3D printed human body parts? Not a novelty on Earth but definitely something futuristic for Space. Yes, because Nasa, Redwire and the Uniformed Services University of the Health Sciences Center for Biotechnology (4DBio3) have sent a new 3D printer to the International Space Station, Redwire’s BioFabrication Facility, to bioprint a human knee meniscus in orbit and study the result on Earth. Ideally, this will lead to treatments for meniscal injuries that US soldiers face all too frequently. Redwire hopes to 3D print entire organs in Space, although it characterizes this as a ‘long-term’ goal.
The company is very active in on-orbit experiments. For example, it uses Nasa’s Advanced Plant Habitat for a project to identify genes for compatible plants, while another investigation will demonstrate passive cooling for electronics in low gravity. The BioFabrication Facility printer is flying to the ISS aboard a refuelling rocket that took off on 6 November from Wallops Island spaceport, along with three extra loads.
This is not the first 3D printer Nasa has used in Space. Last year, the agency took the first Redwire model beyond the sky, also on the ISS, to analyze the lunar soil and attempt to reproduce it. This could allow an accurate study of the Moon and, one day, build infrastructures suited to its environment.
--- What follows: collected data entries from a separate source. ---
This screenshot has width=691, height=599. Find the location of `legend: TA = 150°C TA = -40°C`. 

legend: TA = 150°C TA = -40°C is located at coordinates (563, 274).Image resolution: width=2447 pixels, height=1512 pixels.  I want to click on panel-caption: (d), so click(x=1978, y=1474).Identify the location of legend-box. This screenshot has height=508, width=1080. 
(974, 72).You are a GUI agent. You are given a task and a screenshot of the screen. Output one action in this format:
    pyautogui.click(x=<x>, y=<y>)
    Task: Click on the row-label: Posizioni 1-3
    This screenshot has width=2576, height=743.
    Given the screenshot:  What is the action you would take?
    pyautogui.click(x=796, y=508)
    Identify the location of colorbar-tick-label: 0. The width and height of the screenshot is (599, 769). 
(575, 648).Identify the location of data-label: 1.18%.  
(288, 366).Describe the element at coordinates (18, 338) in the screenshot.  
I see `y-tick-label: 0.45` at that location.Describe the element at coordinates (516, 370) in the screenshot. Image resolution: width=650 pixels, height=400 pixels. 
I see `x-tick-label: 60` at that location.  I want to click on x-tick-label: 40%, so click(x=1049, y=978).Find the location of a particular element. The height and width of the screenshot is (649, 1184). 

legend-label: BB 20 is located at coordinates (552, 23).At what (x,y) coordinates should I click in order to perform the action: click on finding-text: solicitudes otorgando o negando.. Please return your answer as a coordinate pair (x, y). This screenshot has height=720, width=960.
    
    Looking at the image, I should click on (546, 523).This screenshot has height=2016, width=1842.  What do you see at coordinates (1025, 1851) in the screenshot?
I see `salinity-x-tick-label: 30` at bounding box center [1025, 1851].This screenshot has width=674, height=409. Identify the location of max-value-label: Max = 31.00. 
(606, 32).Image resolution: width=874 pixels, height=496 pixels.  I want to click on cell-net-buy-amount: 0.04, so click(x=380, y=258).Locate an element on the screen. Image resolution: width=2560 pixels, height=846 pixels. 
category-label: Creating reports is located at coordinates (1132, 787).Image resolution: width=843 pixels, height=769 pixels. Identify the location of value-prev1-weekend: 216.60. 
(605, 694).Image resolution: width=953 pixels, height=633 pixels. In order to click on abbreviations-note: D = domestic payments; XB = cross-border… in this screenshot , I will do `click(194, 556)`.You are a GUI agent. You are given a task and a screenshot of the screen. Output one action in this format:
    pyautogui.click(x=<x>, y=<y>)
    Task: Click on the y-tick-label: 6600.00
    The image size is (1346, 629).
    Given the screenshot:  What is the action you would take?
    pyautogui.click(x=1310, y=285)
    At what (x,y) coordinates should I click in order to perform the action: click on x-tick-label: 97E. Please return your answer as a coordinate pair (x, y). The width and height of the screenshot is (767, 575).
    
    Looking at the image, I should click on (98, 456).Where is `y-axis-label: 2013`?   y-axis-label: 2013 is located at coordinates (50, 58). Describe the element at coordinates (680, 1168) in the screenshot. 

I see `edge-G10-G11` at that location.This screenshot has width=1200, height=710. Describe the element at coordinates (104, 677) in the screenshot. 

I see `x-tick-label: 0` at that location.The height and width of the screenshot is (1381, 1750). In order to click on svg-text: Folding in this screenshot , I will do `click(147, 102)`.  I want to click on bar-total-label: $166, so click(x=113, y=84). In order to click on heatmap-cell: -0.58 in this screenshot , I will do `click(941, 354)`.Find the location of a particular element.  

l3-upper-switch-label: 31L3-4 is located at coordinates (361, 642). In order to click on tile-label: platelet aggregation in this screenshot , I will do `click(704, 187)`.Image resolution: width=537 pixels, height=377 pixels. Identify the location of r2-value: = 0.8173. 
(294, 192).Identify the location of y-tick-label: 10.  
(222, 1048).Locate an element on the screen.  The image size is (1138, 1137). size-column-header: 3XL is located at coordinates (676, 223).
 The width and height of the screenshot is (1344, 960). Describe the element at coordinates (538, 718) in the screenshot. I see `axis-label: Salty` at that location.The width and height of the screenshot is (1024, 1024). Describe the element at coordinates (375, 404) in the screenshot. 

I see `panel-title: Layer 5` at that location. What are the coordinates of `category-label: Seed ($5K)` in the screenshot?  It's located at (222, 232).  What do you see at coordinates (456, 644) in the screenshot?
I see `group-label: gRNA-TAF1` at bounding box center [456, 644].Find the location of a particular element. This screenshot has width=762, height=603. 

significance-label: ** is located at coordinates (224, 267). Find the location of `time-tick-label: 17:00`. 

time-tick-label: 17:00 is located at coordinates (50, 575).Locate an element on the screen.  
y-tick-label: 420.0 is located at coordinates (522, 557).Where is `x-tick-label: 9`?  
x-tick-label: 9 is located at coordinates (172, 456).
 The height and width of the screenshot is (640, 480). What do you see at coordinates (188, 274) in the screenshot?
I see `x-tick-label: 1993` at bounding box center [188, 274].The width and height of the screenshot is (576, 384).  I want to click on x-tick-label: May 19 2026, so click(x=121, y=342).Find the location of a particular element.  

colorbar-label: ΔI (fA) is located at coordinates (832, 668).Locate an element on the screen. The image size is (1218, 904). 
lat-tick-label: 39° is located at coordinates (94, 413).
What is certain is that the bioprinter is more practical because it is intended to provide support for the astronauts right from the start.
If the research is successful, doctors could replace damaged body parts without resorting to donations or inorganic implants and, above all, without returning to Earth. In 2019, astronaut Christina Koch activated the BioFabrication Facility (BFF), created by the aerospace research company Techshot, based in Greenville, Indiana, to print organic tissue in microgravity conditions. Artificial organs and human tissue are just two of the many resources that may be required in future space missions. Techshot participated in NASA’s Deep Space Food Challenge, which aims to develop sustainable food options for longer human-crewed tasks. The company thinks the same 3D printing techniques used in biomedical engineering could be just as helpful in creating a food source.